As the twenty-seven year old works towards a master's degree in social work, Tamara says her interest in the field started back home after realizing that her peers as well as herself needed basic services after the war there. "Actually, I finish social work at the university in Sarajevo and that was after the war. I was a kid during the war so social work is a human science and it attracted me to start changing not only something for myself, but also for the community and my peers in Bosnia and Herzegovina,” she says.
“So after the war there was a huge rate of unemployment. No one guaranteed that they would find employment when they finish studying. Also, if I go back to my country with my master’s degree no one will guarantee that I will be able to find work. We can always work but voluntary. Also, these days there is post-traumatic syndrome with kids who are growing up divided between religions Catholic Bosnia’s is what we call them or orthodox so the country is divided. "I work there on integrating and reconciliation through different projects and activities to save those kids there,” she says.
“Also, people are in state of basic social needs or basic human needs. They need food.
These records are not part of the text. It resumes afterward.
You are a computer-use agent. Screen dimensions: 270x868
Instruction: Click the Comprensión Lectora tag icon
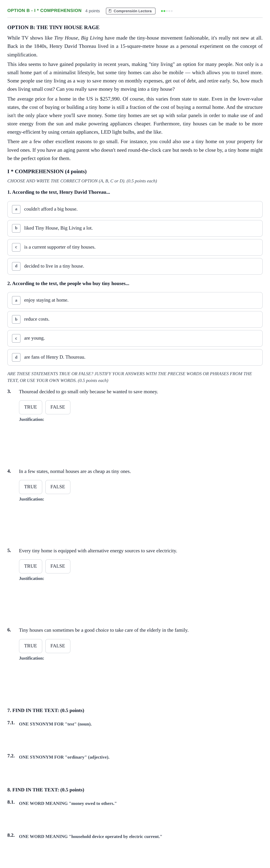point(110,11)
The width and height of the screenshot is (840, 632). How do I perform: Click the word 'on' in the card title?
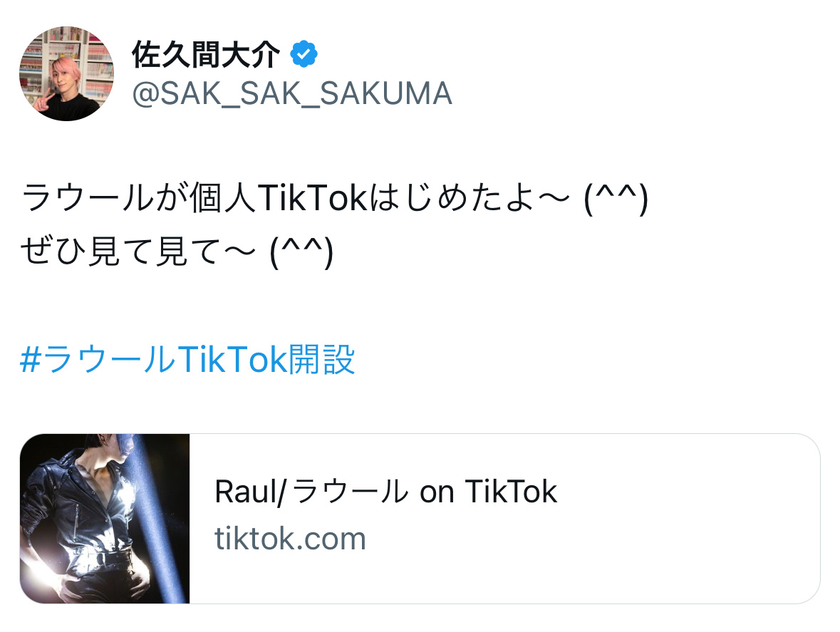point(437,493)
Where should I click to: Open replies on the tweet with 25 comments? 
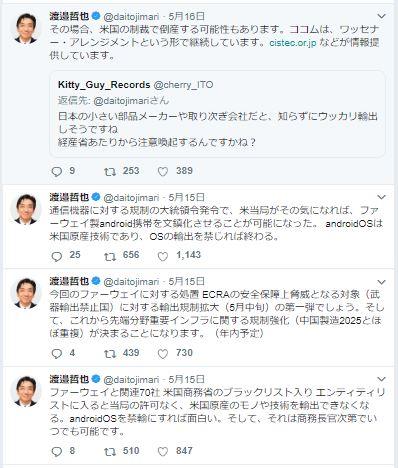57,256
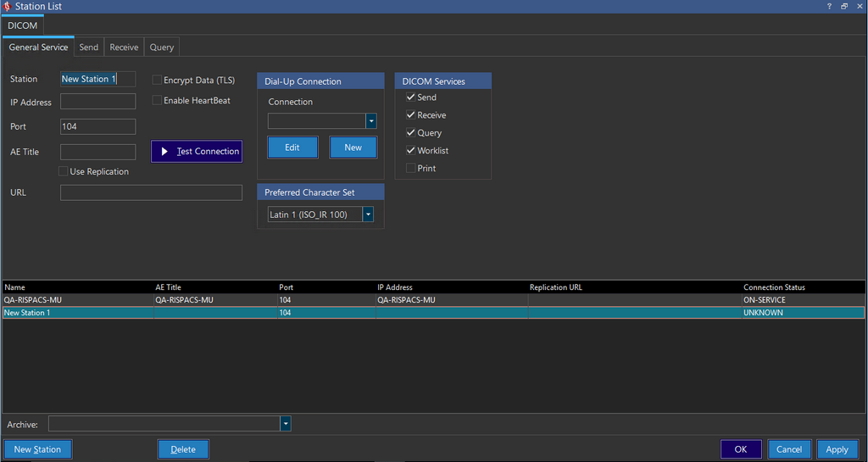Viewport: 868px width, 462px height.
Task: Open the Preferred Character Set dropdown
Action: point(368,215)
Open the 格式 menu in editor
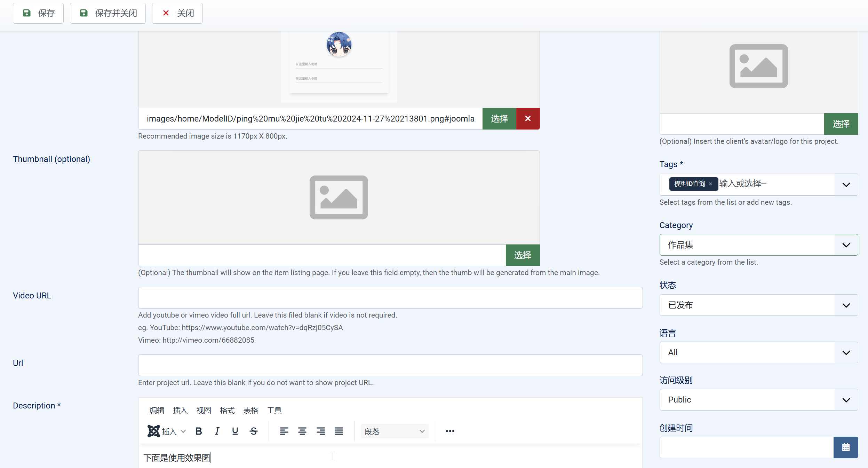Viewport: 868px width, 468px height. click(227, 411)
They need clothes and they need it now immediately and society has bigger problems and can't give support to kids so we have to do something for ourselves and care for ourselves so that is one of the reasons and how I decided and started with social work.”
Tamara says the university is a great place and she likes the diversity among students as well as the flexibility of the professors. “The first thing that I realize immediately when I came to the university was the differences and diversity among students and for me to be among those things was a huge and very big deal,” she says.
“I liked it so much and the other thing is the program and how it is created. How theory and practice are very integrated, but sometimes we lack in other countries so I got the opportunity immediately to implement everything that I studied. Also, flexibility and openness of professors is another thing that I like so much so I have to study hard, but that is something that I like and that gives me an opportunity to learn as much as possible.”
As an international student, Tamara says one thing she would like to achieve is meeting and becoming friends with American students. “This year I was thinking I was not culture shock, but again I had to go through the process and also I am alone here I don’t have any family," she says.
"Actually I have a host mother who helped me and with whom I live now, but international students are alone here when they don’t have their community then it is more difficult for them to deal with the culture shock,” she says.
“The question I am asking people around is how to make friends with American peers, with people from America who study with us. Sometimes what I see at the university is that there are multi-cultural clubs, but I am just afraid that it is only multi-cultural people that I see there. I would like more Americans to be involved with us and to be with us and I would like us to become friends.”
As for graduating from the University of Minnesota Duluth, Tamara says...”If everything is okay I should graduate in May 2009."